Bis Donnerstagnachmittag drückten knapp 9000 Nutzer des sozialen Netzwerkes im Internet den "Gefällt mir"-Button. Am Mittwochabend waren es noch 4000 gewesen. Der Sturm der Entrüstung im Internet blieb auch Werder nicht verborgen. Der Klub reagierte im Laufe des Nachmittages mit einer Stellungnahme.
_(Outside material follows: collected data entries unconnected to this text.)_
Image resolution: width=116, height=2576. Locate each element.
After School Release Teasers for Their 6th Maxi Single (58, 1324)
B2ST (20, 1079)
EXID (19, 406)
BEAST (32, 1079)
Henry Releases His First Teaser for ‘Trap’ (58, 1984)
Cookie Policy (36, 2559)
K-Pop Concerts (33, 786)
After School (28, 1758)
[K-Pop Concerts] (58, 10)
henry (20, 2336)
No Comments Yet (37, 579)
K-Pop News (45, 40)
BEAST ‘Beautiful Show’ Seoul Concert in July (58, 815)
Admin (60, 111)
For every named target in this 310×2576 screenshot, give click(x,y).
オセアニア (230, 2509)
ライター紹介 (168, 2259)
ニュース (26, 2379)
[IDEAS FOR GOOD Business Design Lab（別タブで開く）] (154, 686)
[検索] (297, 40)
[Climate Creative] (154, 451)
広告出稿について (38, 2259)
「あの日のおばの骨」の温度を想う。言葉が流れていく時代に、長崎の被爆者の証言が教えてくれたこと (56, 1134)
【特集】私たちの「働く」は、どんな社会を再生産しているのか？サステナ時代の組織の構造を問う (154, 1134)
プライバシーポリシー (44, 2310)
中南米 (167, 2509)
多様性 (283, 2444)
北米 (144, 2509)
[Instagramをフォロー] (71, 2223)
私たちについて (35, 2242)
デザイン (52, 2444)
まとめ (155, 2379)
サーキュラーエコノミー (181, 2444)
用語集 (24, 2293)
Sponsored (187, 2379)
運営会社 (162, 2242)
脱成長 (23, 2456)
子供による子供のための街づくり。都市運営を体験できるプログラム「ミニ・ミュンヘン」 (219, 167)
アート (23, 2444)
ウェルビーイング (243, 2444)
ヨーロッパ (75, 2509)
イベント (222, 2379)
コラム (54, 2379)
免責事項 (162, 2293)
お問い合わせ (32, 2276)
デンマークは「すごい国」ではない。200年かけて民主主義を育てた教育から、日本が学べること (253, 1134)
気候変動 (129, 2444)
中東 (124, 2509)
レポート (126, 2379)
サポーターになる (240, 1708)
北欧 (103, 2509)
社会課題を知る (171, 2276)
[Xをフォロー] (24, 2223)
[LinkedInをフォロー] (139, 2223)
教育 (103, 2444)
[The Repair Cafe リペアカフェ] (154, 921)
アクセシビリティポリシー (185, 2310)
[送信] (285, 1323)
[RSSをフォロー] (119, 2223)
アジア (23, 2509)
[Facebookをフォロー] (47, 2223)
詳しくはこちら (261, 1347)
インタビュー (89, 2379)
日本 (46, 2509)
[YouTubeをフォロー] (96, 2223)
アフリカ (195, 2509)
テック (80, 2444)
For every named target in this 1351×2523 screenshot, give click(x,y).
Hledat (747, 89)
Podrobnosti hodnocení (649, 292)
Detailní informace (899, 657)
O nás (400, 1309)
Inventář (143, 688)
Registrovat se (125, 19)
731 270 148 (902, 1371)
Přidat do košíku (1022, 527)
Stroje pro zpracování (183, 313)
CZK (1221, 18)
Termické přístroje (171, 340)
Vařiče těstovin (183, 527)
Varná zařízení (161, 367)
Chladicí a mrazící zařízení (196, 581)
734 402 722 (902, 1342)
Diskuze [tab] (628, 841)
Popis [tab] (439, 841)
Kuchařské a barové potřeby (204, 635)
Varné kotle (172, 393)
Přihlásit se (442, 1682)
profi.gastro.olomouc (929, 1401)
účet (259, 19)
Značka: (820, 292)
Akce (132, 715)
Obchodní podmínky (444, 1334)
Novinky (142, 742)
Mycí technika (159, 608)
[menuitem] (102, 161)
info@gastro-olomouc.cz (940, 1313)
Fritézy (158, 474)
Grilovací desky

"Wir lesen eure Hinweise und Kritiken aufmerksam. Wir möchten an dieser Stelle aber auch noch einmal betonen, dass beim Thema Hauptsponsor noch keine finale Entscheidung gefallen ist", schrieb Werder bei Facebook.
Schwere Vorwürfe belasten das Image
Wiesenhof wird unter anderem Tierquälerei vorgeworfen. Die Tierschutzorganisation PETA appellierte in einem Brief an Werder, von dem Engagement Abstand zu nehmen. "Wir nehmen den Brief zur Kenntnis. Aber da es bislang keine Entscheidung über einen Hauptsponsor gibt, gibt es auch keine Veranlassung, darauf zu reagieren", sagte Werders Mediendirektor Tino Polster.
Doch die finale Entscheidung kam via Pressemitteilung des Geflügelfabrikant am Freitagvormittag, der Einstieg ist perfekt.
"Ich bin entsetzt", hatte zuvor schon Grünen-Sprecher Jan Saffe im Gespräch mit der 'Welt' gegiftet: "Wenn sich Werders Spieler Trikots mit Wiesenhof überstreifen, machen sie Propaganda für die Tierfolter. Das ist peinlich für unsere Stadt, weil Werder das wichtigste Aushängeschild für Bremen ist."
Mehr Sachlichkeit erwünscht
Werder-Geschäftsführer Klaus Filbry hatte die Verhandlungen bestätigt und als "sehr konkret" bezeichnet. Nach dem Vertragsabschluss erklärte die Klub-Führung nun in einem vereinsintern geführten Interview: "Wir wissen, dass Wiesenhof, anders als oft in der öffentlichen Wahrnehmung, ein bodenständiges Familienunternehmen der dritten Generation ist, das mit Kritikern der modernen Nutztierhaltung offen über alle Themen diskutiert und kontinuierlich an Verbesserungen des Tierwohls arbeitet und eine wichtige gesellschaftliche Aufgabe übernimmt: Lebensmittel zu produzieren."
Über die Kritiker dieser Lebensmittel hieß: "Wir respektieren eine solche Lebenseinstellung, genauso wie wir den Respekt gegenüber anderen Haltungen zu diesem Thema erwarten. Die Diskussionen um unseren Partner werden hochemotional geführt. Wir würden uns eine Versachlichung der Debatte wünschen."
Da der Deal nun in trockenen Tüchern ist, darf man gespannt sein, wie die Fans darauf reagieren werden.